> What you should do: Please set down, word for word, the line that contains "640x385 pixels." and every line after it to the end of the entries below, omitting the pictures.

--- Information supplied Enclosed Below ---

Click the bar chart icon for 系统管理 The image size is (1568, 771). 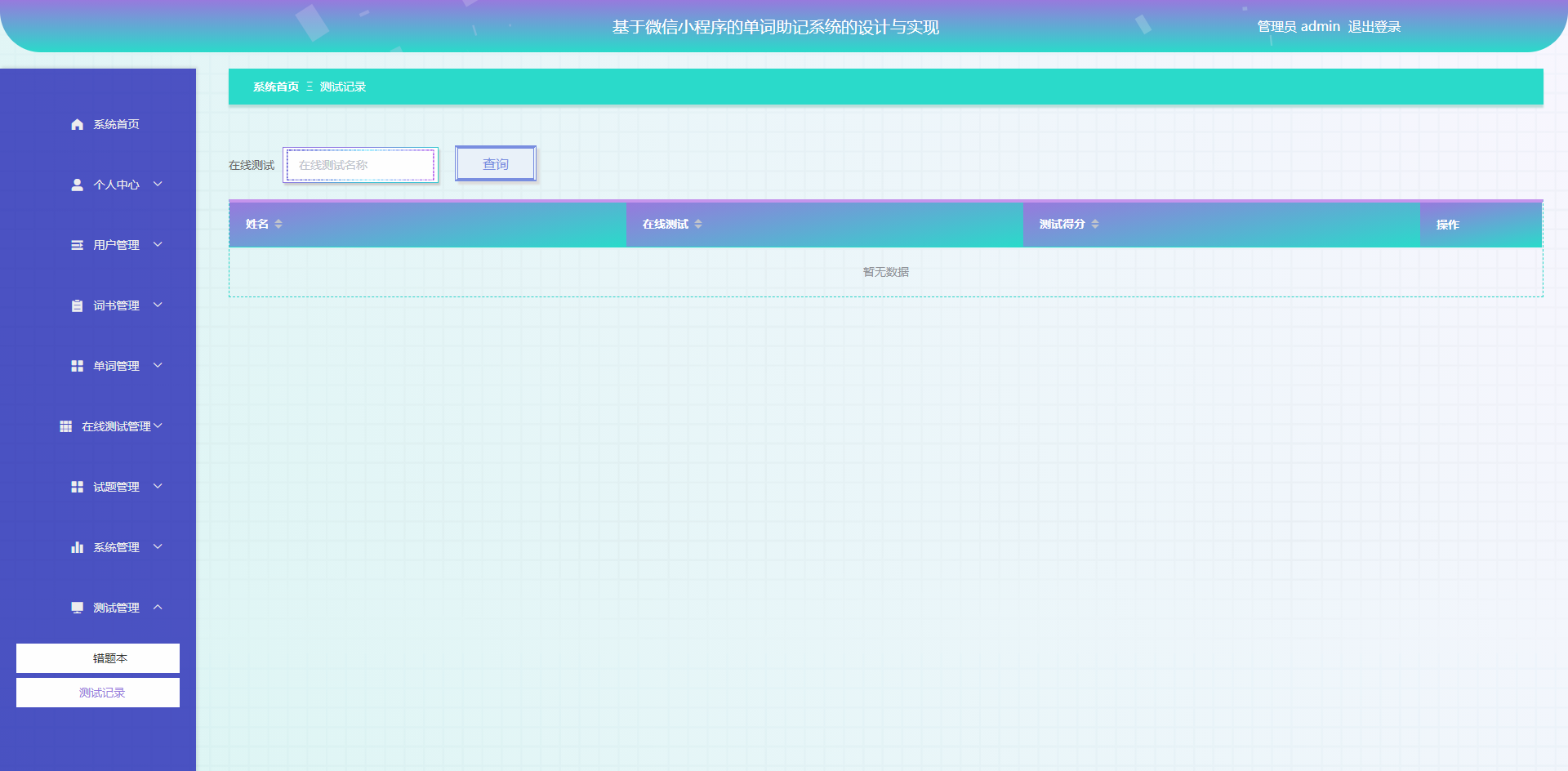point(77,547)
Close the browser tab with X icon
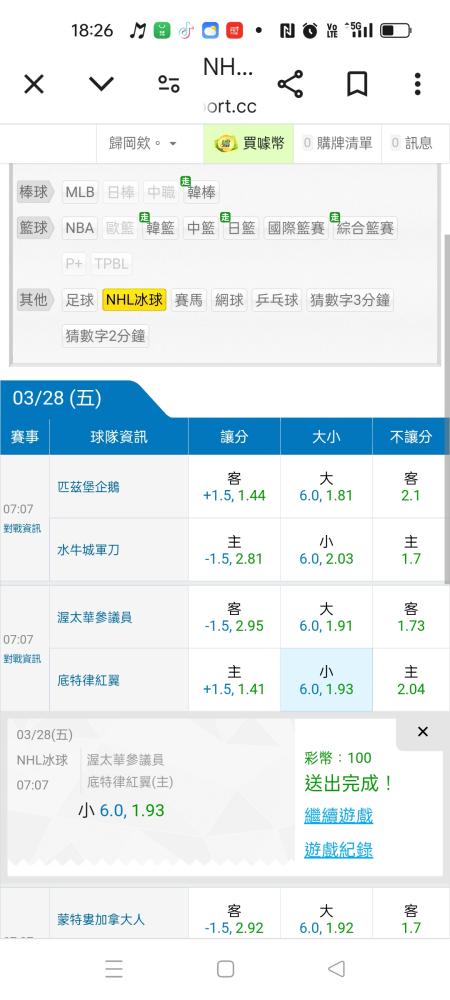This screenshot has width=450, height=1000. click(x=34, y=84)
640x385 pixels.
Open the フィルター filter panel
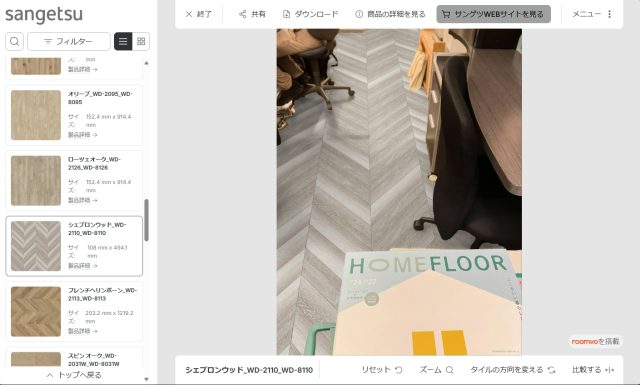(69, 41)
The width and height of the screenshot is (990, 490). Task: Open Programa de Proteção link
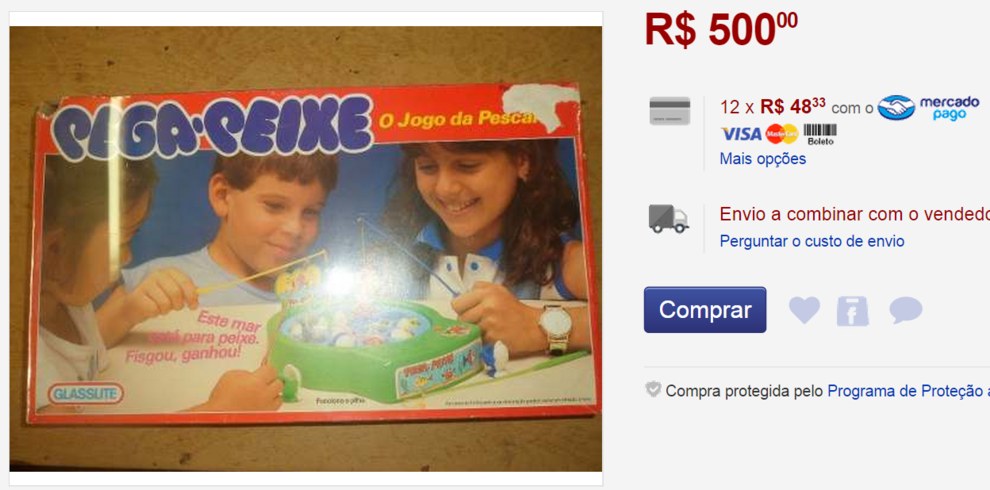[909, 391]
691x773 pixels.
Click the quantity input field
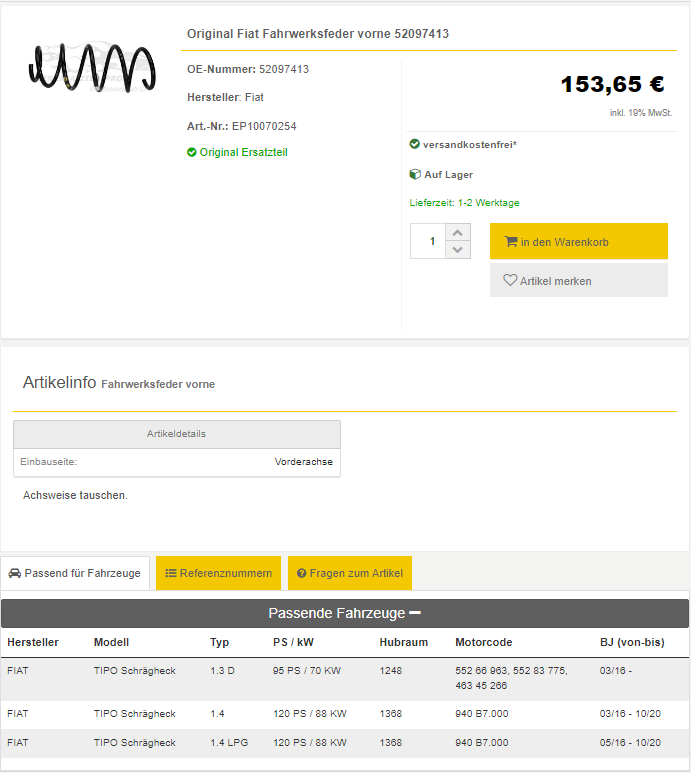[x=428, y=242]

--- End of Enclosed Information supplied ---

> Solution:
640x385 pixels.
Open the フィルター filter panel
(69, 41)
The width and height of the screenshot is (990, 490). Task: Open Programa de Proteção link
[909, 391]
691x773 pixels.
Click the quantity input field
[x=428, y=242]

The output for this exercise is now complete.